== Dataset records ==

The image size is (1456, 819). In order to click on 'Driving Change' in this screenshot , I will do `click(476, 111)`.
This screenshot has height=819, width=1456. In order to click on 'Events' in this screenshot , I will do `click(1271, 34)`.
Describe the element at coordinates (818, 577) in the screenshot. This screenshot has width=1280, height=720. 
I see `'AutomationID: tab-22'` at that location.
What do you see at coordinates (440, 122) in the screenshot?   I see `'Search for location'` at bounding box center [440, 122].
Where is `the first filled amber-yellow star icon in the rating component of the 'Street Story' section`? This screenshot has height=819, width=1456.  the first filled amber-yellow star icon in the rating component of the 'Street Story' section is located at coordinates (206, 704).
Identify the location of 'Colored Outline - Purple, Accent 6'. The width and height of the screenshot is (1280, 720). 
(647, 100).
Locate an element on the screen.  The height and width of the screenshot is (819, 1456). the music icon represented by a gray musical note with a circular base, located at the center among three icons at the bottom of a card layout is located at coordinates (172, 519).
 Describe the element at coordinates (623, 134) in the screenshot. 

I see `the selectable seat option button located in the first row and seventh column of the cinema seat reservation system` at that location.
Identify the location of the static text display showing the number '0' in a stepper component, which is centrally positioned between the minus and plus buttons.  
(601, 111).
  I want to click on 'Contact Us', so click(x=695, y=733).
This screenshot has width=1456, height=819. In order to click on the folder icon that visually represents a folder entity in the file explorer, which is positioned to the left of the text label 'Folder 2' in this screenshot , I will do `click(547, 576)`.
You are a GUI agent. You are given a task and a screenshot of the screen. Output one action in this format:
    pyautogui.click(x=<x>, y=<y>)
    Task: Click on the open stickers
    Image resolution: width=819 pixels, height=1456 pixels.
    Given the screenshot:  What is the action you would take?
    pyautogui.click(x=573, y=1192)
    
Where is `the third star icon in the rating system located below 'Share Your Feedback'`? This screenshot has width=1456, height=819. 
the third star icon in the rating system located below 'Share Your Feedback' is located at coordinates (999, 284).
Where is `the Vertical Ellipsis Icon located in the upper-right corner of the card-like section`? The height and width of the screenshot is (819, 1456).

== Do this ==
Reproduce the records verbatim, from their first line through the line that contains "(647, 100).".

== Task result ==
The image size is (1456, 819). In order to click on 'Driving Change' in this screenshot , I will do `click(476, 111)`.
This screenshot has height=819, width=1456. In order to click on 'Events' in this screenshot , I will do `click(1271, 34)`.
Describe the element at coordinates (818, 577) in the screenshot. This screenshot has width=1280, height=720. 
I see `'AutomationID: tab-22'` at that location.
What do you see at coordinates (440, 122) in the screenshot?   I see `'Search for location'` at bounding box center [440, 122].
Where is `the first filled amber-yellow star icon in the rating component of the 'Street Story' section`? This screenshot has height=819, width=1456.  the first filled amber-yellow star icon in the rating component of the 'Street Story' section is located at coordinates (206, 704).
Identify the location of 'Colored Outline - Purple, Accent 6'. The width and height of the screenshot is (1280, 720). 
(647, 100).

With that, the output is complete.